Indische Musik

Indische Musik
„Eine Dame lauscht der Musik“ (Punjab, ca. 1750)

Im Wesentlichen hört man in Indien drei Arten von Musik:

  • klassische Musik: kultivierter Musikstil, der im Westen besonders bekannt geworden ist, in Indien aber etwa den gleichen Stellenwert hat wie westliche Klassik in Europa.
  • volkstümliche Musik: regional sehr unterschiedliche Lieder, die meist religiösen Ursprungs sind und vor allem bei Festen und in den Tempeln gesungen und gespielt werden.
  • Popmusik: alltäglich gespielte Hits, die größtenteils aus neuen und alten Kinofilmen à la Bollywood stammen und oft auch Elemente klassischer und volkstümlicher Musik enthalten.

Inhaltsverzeichnis

Klassische indische Musik

Hauptartikel: Klassische indische Musik

Man unterscheidet zwischen zwei Richtungen:

  • südindisch klassische Musik (Karnatische Musik): ursprünglicherer, älterer Stil; sehr erdig mit vielen melodiösen und rhythmischen Variationen, eher durchkomponierte Arrangements.
  • nordindisch klassische Musik (Hindustanische Musik): stark vom persischen Kulturraum beeinflusste Musik und wird nicht nur in Indien, sondern auch in Nepal, Pakistan und Bangladesch praktiziert; ausgeprägt instrumental orientiert, einer spezifischen Ornamentik (Verzierungen) und wesentlich mehr Improvisation. Eine Darbietung mit nordindischer klassischer Musik wird auch als Mehfil bezeichnet.

Die klassische indische Musik ist modal und duldet im Grundsatz nur ein Melodieinstrument. Innerhalb eines von strengen überlieferten Regeln gesetzten Rahmens bietet sich ein breiter Raum für Interpretation. Im Solospiel arbeitet der Musiker einen musikalischen Gedanken auf dieser Grundlage aus und entwickelt diesen im zeitlichen Verlauf des Stückes aus dem Wechselverhältnis von Freiheit und Disziplin. Die Musik spricht mit einer Stimme. Der mehrstimmige Klang eines europäischen Orchesters würde in der indischen Musik als unverständliches Stimmengewirr verstanden. Einen Dialog gibt es nur zwischen Melodie- und Rhythmusinstrument. Die Struktur der Melodie ist der Raga, dessen Skala jeweils aufsteigend und absteigend festgelegt ist. Er drückt eine bestimmte musikalische Stimmung aus und wird in der Regel einer Tageszeit zugeordnet.

**Ziel der Übung**
Schreib im Text über indische Musik alles von „Hauptartikel: Klassische indische“ bis hinunter zu „eher durchkomponierte Arrangements.“ noch einmal ab und benenne dabei „Karnatische Musik“ in „Karnataka-Musik“ um. Die nachstehenden Einträge stammen aus einer anderen Quelle als der Text über indische Musik.

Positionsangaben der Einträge
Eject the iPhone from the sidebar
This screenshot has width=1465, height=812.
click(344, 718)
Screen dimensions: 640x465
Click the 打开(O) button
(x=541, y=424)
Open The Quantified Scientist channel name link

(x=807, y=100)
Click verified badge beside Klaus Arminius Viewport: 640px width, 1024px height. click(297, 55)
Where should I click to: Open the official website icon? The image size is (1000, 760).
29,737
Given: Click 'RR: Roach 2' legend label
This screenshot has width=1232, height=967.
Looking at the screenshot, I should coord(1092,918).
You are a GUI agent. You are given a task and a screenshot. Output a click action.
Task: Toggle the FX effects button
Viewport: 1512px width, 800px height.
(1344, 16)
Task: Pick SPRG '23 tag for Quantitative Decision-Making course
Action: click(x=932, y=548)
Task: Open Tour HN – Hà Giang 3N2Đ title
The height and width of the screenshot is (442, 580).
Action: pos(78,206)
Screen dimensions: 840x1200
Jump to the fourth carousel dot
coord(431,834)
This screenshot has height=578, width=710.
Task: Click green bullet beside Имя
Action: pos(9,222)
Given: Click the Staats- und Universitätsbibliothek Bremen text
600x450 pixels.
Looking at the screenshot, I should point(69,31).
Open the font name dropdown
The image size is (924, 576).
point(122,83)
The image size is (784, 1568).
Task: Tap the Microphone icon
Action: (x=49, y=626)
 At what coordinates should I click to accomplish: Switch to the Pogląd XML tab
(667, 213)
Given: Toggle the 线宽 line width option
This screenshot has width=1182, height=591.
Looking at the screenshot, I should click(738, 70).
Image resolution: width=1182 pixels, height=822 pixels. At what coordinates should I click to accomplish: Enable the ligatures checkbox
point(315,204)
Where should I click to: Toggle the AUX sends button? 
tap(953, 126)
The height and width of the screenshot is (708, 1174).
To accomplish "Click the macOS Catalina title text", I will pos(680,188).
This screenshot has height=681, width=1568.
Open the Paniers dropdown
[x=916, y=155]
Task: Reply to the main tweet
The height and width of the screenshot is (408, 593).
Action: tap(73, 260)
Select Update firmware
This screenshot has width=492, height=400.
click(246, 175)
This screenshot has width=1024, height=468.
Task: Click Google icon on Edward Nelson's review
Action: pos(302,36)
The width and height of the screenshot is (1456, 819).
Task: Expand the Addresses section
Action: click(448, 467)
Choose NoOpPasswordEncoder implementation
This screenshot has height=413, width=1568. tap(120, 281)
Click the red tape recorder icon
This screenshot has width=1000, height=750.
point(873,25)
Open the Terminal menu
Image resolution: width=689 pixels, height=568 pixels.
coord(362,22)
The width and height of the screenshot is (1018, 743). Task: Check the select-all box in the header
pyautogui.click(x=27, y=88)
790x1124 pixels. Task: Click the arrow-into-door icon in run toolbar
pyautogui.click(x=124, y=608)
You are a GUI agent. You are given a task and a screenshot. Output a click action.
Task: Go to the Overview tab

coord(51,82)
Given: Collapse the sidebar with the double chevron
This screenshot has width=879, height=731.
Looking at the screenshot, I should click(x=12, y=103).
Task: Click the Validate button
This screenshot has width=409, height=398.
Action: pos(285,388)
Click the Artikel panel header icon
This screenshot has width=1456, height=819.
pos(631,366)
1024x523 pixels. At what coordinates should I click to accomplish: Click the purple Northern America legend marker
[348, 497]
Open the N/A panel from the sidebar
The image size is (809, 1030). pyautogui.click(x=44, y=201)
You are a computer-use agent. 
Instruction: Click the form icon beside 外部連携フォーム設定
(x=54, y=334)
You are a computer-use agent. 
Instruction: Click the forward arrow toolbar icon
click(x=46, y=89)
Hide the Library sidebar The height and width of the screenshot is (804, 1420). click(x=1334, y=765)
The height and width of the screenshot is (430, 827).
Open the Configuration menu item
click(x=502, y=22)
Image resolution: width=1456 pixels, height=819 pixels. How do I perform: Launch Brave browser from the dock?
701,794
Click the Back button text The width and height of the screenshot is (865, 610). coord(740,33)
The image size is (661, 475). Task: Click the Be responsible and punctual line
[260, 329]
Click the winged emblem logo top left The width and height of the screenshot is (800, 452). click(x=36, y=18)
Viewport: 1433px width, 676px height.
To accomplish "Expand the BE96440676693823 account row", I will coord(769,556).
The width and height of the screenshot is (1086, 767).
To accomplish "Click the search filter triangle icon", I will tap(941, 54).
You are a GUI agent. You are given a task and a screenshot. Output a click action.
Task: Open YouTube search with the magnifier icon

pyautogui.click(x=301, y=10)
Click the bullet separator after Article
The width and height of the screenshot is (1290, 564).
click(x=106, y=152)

**Schriftliche Antwort**
Hauptartikel: Klassische indische Musik

Man unterscheidet zwischen zwei Richtungen:

  • südindisch klassische Musik (Karnataka-Musik): ursprünglicherer, älterer Stil; sehr erdig mit vielen melodiösen und rhythmischen Variationen, eher durchkomponierte Arrangements.